Um deles, que me foi caro no papel de espectador e educador, diz respeito ao valor e a importância que se dá ao que é escrito em detrimento ao que é falado. No desenrolar do filme também vamos nos apercebendo de uma outra questão importante: a interferência do narrador na história. Nos é demonstrado que existe uma história oficial (a dos livros escolares ou oficiais) e a história dos excluídos.Sabemos que uma história escrita num livro pode ser diferente da história verdadeira, pois é contada sob a ótica de quem a escreve ou narra. É como diz Biá num dos momentos de oficializar o que foi cantado e falado por tantas vozes e tempos: uma coisa é o fato ocorrido, outra coisa é o fato escrito. Ao escrever ou narrar um fato, o autor insere nele suas próprias emoções e interpretações, seus sentimentos e experiências de vida, inventa dados e floreia fatos, pois, de acordo com o famoso ditado popular, quem conta um conto aumenta um ponto.

Ficamos nos perguntando se, com o resgate da memória coletiva, através da memória individual, o Vale de Javé ficará livre de seu destino de ser coberto pelas águas do rio. Ou seja, se a estratégia inusitada de escrever um dossiê que documente os "grandes" e "nobres" acontecimentos da história do povoado justificaria a sua preservação. É que na construção deste dossiê o que ocorre é um duelo poético entre os contadores que disputam com suas versões históricas, fantásticas ou lendárias, o direito de configurarem o patrimônio de Javé.
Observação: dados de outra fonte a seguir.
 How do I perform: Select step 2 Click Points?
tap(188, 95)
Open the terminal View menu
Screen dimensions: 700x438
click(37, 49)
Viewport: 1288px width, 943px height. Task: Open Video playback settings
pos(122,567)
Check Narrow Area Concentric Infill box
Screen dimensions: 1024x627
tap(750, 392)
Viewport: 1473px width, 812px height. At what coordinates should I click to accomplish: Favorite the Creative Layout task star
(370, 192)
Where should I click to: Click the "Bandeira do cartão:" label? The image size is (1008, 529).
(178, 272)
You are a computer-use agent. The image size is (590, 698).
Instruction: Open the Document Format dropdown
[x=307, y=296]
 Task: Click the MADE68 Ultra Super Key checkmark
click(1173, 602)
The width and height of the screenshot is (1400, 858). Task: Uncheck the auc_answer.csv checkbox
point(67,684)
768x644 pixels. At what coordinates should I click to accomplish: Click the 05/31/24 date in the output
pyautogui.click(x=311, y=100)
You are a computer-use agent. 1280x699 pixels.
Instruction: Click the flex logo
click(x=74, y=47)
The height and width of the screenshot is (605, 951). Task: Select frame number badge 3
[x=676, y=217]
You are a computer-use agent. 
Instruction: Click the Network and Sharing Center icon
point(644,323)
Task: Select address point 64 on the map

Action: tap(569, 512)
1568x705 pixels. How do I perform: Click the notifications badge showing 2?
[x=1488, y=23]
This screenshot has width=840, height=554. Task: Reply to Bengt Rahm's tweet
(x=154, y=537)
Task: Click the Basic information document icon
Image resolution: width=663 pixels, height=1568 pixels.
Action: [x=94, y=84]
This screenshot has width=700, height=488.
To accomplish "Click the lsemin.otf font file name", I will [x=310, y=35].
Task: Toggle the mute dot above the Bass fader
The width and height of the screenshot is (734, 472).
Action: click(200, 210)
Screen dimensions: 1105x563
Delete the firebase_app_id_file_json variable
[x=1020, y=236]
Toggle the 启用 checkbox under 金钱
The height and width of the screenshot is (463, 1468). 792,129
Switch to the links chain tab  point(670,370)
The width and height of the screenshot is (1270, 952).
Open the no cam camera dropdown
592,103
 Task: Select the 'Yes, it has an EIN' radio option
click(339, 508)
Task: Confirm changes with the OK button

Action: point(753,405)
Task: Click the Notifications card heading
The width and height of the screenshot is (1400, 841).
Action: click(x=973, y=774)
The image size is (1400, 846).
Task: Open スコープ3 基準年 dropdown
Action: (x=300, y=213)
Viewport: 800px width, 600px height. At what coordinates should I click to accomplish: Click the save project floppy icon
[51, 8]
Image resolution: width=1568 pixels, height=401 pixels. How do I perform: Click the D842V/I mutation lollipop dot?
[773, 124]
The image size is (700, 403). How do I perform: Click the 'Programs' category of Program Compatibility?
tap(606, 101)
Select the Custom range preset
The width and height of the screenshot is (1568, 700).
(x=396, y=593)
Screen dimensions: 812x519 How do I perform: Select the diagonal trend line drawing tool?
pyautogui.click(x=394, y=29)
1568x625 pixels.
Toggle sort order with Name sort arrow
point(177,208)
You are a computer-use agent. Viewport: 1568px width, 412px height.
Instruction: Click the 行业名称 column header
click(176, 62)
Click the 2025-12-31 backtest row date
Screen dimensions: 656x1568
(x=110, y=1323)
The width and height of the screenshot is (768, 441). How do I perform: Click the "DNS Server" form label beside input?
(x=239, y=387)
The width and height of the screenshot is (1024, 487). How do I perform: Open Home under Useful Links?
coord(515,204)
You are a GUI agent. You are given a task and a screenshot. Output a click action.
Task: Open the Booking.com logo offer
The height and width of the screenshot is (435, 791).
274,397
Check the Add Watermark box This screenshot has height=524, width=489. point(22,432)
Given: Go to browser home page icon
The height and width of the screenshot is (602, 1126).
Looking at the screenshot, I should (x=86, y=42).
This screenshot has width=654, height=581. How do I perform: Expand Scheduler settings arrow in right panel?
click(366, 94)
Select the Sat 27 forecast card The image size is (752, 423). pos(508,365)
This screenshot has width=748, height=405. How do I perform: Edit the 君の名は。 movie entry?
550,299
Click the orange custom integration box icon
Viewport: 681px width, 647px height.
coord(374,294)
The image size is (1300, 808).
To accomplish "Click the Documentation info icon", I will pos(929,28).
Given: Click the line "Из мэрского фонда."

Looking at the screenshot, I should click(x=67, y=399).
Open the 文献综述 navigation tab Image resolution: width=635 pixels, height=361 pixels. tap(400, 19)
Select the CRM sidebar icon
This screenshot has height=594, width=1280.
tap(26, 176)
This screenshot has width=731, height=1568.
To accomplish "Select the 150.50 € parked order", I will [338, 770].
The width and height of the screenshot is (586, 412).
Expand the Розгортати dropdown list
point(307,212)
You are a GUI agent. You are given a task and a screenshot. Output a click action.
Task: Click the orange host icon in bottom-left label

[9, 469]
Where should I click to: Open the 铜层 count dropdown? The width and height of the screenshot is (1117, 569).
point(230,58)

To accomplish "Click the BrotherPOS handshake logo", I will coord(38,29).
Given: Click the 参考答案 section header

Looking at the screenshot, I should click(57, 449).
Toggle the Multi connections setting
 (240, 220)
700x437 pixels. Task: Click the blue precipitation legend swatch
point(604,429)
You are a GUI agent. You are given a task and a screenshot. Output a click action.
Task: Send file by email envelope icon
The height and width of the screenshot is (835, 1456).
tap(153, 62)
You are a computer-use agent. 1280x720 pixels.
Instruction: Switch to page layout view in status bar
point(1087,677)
Narradores de Javé é um filme completamente marcado pela memória, uma memória mítica, produzida pela fala, pela narração. Uma memória dinâmica que suscita o jogo da memória coletiva com a individual, do passado com o presente e o futuro, mostrando a importância da relação entre eles.

Um outro aspecto interessante no filme é a relação entre oralidade e escrita. Vale do Javé é uma comunidade essencialmente oral. A divisão e a apropriação de terras, por exemplo, eram cantadas, ou seja, era o canto que legitimava sua posse e não um documento oficial.

Outra questão abordada pelo filme tem a ver com a destruição e os problemas causados pelo progresso. No caso, a destruição de um grupo, da memória e da cultura de um povo. E isso nos faz refletir sobre a desigualdade social em nosso país, já que a narrativa de Javé reproduz a história de um dos tantos grupos oprimidos.

Ainda mais um aspecto interessante do filme é a variedade linguística do Português. O modo de falar dos personagens, as expressões utilizadas por eles, evidenciam as variações dialetais e as variações de registro que revelam todo um conjunto de informações sobre os personagens e nos envolvem e nos fazem identificar com o mundo vivido por eles.

Uma coisa é coisa acontecida. Outra é coisa escrita. O escrito melhora o acontecido. Com mais este dizer de Biá podemos perceber o papel e o poder que lhe é outorgado, na medida em que passa a ser o escritor. Fiquei pensando, agora que escrevo sobre o filme, no poder que se abre a um memorialista, por exemplo, quando ouve as palavras do personagem e entrevistado e cria, no seu escrito, o que chamamos de memórias literárias: um misto e amalgamado de realidade e ficção que se forjam numa só linha e entrelinha, para dar sentido, significância e beleza.

Poderíamos nos perguntar, diante de quaisquer versões apresentadas de um único fato ou história: qual delas é a que vale?Mais ainda: qual das culturas é a melhor?Em qual das religiões Deus é mais verdadeiro?

Penso eu que sempre nos deparamos com uma situação similar à dos narradores de Javé,
tentado salvar o que somos, destacar a nossa glória e a nossa luta frente ao que nos é valoroso. Sempre estamos tentando salvar o sino que brada a nossa voz e guarda simbolicamente as marcas da História para ser novamente inaugurado em um novo lugar.